INSTRUCTION:
Copy everything from "Text Generation with" down to "to user prompts." in the Kalosm text generation page, swapping "free-form" for "unstructured".

PROVIDED PASSAGE:

______________________________

Text Generation with Kalosm in Rust

Introduction

Kalosm supports two different model types: complete and streaming. Completion models are trained to complete free-form text. Chat models are trained with a chat format and can be used to generate responses to user prompts.

Building a Local Model

You can use Llama::builder() to create a local completion or chat model. You can set the source of the model with with_source to a local or remote file:

use kalosm::language::*;
use std::path::PathBuf;

// Create a builder for a chat model
let phi = Llama::builder()
    // Set the source of the model
    .with_source(LlamaSource::phi_3_5_mini_4k_instruct())
    // Build the model. This will fetch the model from the source if it is not cached.
    .build()
    .await
    .unwrap();

// You can also create a model from a local file
let model = Llama::builder()
    // To use a custom model, you can create a new LlamaSource
    .with_source(LlamaSource::new(
        // Llama source takes a gguf file to load the model, tokenizer, and chat template from
        FileSource::Local(PathBuf::from("path/to/model.gguf")),
    ))

______________________________

(Records from a pointing dataset)

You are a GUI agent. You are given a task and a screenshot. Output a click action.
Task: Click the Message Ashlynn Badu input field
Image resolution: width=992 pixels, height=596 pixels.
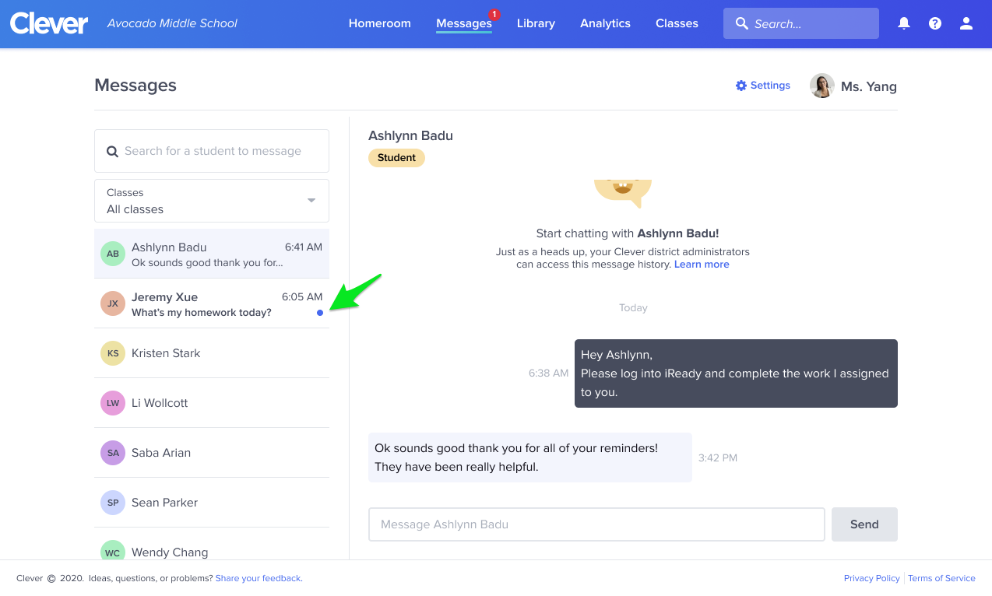tap(596, 524)
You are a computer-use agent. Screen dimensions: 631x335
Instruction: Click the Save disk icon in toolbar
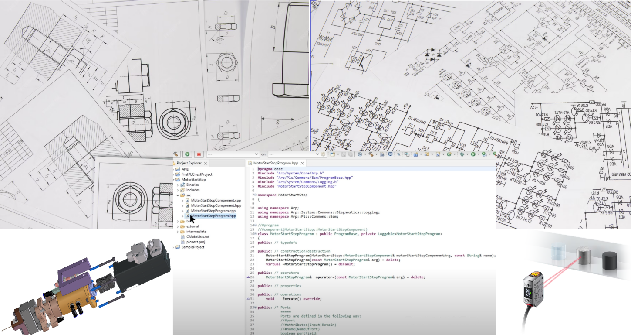click(344, 154)
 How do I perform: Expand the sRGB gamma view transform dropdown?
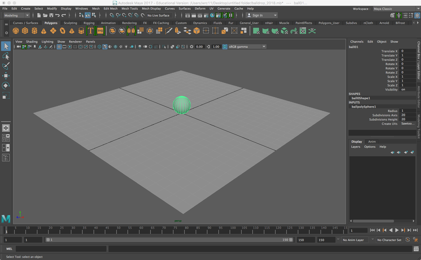[264, 47]

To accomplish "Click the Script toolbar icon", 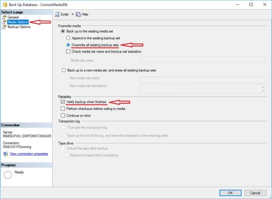I will 57,14.
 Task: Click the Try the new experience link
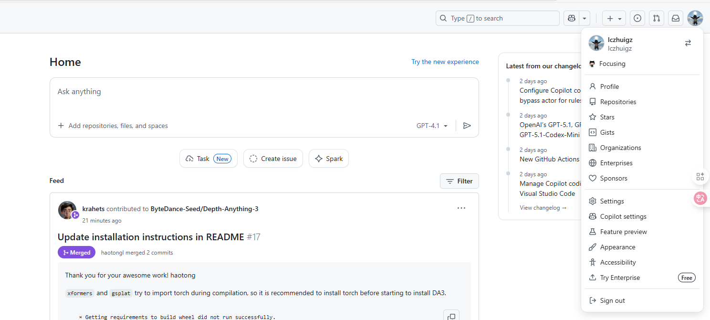point(445,62)
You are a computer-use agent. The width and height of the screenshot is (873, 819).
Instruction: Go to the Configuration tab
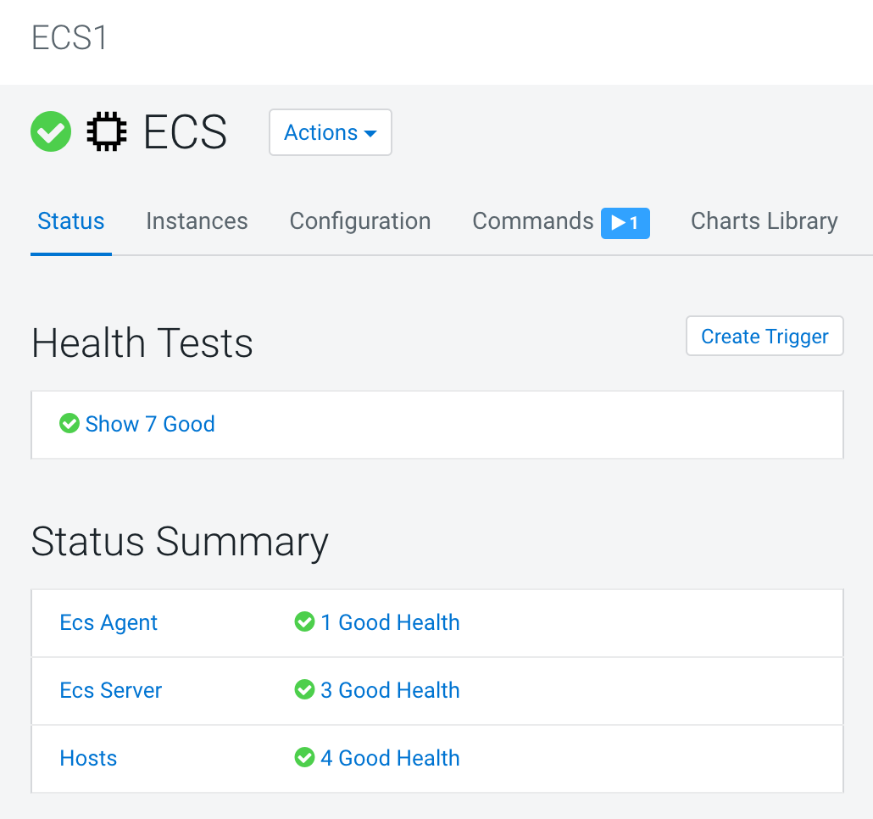[x=360, y=221]
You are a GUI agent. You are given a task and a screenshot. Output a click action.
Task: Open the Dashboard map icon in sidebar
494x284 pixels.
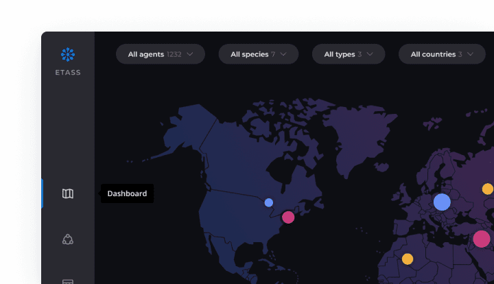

______________________________

WORKED SOLUTION:
Text Generation with Kalosm in Rust

Introduction

Kalosm supports two different model types: complete and streaming. Completion models are trained to complete unstructured text. Chat models are trained with a chat format and can be used to generate responses to user prompts.